**What you have to do**
Can you reproduce these rows with "Locate" substituted for "Identify the location of" everywhere it occurs, leaving everything else unchanged?

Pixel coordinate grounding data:
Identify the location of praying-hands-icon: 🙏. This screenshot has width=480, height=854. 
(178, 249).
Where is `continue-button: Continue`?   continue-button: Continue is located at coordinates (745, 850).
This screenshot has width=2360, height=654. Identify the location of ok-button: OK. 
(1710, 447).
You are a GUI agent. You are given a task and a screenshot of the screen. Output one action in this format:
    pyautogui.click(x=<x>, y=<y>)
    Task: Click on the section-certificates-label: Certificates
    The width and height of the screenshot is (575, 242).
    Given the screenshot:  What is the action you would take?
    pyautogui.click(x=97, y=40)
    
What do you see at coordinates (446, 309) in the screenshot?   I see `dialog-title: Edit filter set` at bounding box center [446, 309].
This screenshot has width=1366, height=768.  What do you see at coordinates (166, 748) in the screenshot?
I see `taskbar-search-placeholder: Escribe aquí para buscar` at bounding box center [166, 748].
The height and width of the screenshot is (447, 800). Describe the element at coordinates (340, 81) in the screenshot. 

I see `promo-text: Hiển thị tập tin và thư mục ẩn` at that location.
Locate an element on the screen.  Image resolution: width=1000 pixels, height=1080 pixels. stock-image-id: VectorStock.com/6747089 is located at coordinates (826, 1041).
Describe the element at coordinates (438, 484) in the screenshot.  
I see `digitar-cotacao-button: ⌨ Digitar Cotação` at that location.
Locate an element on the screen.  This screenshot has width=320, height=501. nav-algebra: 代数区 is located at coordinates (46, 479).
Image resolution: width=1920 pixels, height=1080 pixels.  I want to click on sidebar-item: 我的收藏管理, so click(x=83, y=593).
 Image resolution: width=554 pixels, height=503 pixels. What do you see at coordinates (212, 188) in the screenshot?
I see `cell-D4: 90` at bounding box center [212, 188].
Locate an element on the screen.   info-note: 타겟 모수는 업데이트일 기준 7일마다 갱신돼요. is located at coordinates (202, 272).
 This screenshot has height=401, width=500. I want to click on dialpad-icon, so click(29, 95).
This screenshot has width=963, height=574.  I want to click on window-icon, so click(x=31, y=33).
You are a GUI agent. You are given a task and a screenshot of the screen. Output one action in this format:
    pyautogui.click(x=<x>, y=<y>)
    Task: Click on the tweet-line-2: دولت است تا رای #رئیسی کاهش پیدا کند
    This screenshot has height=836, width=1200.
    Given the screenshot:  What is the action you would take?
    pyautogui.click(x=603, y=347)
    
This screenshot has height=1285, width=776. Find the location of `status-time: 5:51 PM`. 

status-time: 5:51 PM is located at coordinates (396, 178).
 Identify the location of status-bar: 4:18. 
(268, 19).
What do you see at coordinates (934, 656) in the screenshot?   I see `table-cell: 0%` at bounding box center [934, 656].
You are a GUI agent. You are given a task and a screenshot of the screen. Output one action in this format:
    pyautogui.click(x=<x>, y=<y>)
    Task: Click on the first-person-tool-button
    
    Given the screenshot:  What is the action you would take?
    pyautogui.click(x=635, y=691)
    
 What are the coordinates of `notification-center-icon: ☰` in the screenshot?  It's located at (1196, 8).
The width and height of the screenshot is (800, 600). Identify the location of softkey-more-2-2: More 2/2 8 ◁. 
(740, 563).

**Answer to this exercise**
Locate praying-hands-icon: 🙏. This screenshot has width=480, height=854. 
(178, 249).
Where is `continue-button: Continue`?   continue-button: Continue is located at coordinates (745, 850).
This screenshot has width=2360, height=654. Locate ok-button: OK. 
(1710, 447).
You are a GUI agent. You are given a task and a screenshot of the screen. Output one action in this format:
    pyautogui.click(x=<x>, y=<y>)
    Task: Click on the section-certificates-label: Certificates
    The width and height of the screenshot is (575, 242).
    Given the screenshot:  What is the action you would take?
    pyautogui.click(x=97, y=40)
    
What do you see at coordinates (446, 309) in the screenshot?   I see `dialog-title: Edit filter set` at bounding box center [446, 309].
This screenshot has width=1366, height=768.  What do you see at coordinates (166, 748) in the screenshot?
I see `taskbar-search-placeholder: Escribe aquí para buscar` at bounding box center [166, 748].
The height and width of the screenshot is (447, 800). Describe the element at coordinates (340, 81) in the screenshot. 

I see `promo-text: Hiển thị tập tin và thư mục ẩn` at that location.
Locate an element on the screen.  Image resolution: width=1000 pixels, height=1080 pixels. stock-image-id: VectorStock.com/6747089 is located at coordinates (826, 1041).
Describe the element at coordinates (438, 484) in the screenshot.  
I see `digitar-cotacao-button: ⌨ Digitar Cotação` at that location.
Locate an element on the screen.  This screenshot has width=320, height=501. nav-algebra: 代数区 is located at coordinates (46, 479).
Image resolution: width=1920 pixels, height=1080 pixels.  I want to click on sidebar-item: 我的收藏管理, so click(x=83, y=593).
 Image resolution: width=554 pixels, height=503 pixels. What do you see at coordinates (212, 188) in the screenshot?
I see `cell-D4: 90` at bounding box center [212, 188].
Locate an element on the screen.   info-note: 타겟 모수는 업데이트일 기준 7일마다 갱신돼요. is located at coordinates (202, 272).
 This screenshot has height=401, width=500. I want to click on dialpad-icon, so click(29, 95).
This screenshot has width=963, height=574.  I want to click on window-icon, so click(x=31, y=33).
You are a GUI agent. You are given a task and a screenshot of the screen. Output one action in this format:
    pyautogui.click(x=<x>, y=<y>)
    Task: Click on the tweet-line-2: دولت است تا رای #رئیسی کاهش پیدا کند
    This screenshot has height=836, width=1200.
    Given the screenshot:  What is the action you would take?
    pyautogui.click(x=603, y=347)
    
This screenshot has height=1285, width=776. Find the location of `status-time: 5:51 PM`. 

status-time: 5:51 PM is located at coordinates (396, 178).
 Locate status-bar: 4:18. 
(268, 19).
What do you see at coordinates (934, 656) in the screenshot?   I see `table-cell: 0%` at bounding box center [934, 656].
You are a GUI agent. You are given a task and a screenshot of the screen. Output one action in this format:
    pyautogui.click(x=<x>, y=<y>)
    Task: Click on the first-person-tool-button
    
    Given the screenshot:  What is the action you would take?
    pyautogui.click(x=635, y=691)
    
 What are the coordinates of `notification-center-icon: ☰` in the screenshot?  It's located at (1196, 8).
The width and height of the screenshot is (800, 600). Locate softkey-more-2-2: More 2/2 8 ◁. 
(740, 563).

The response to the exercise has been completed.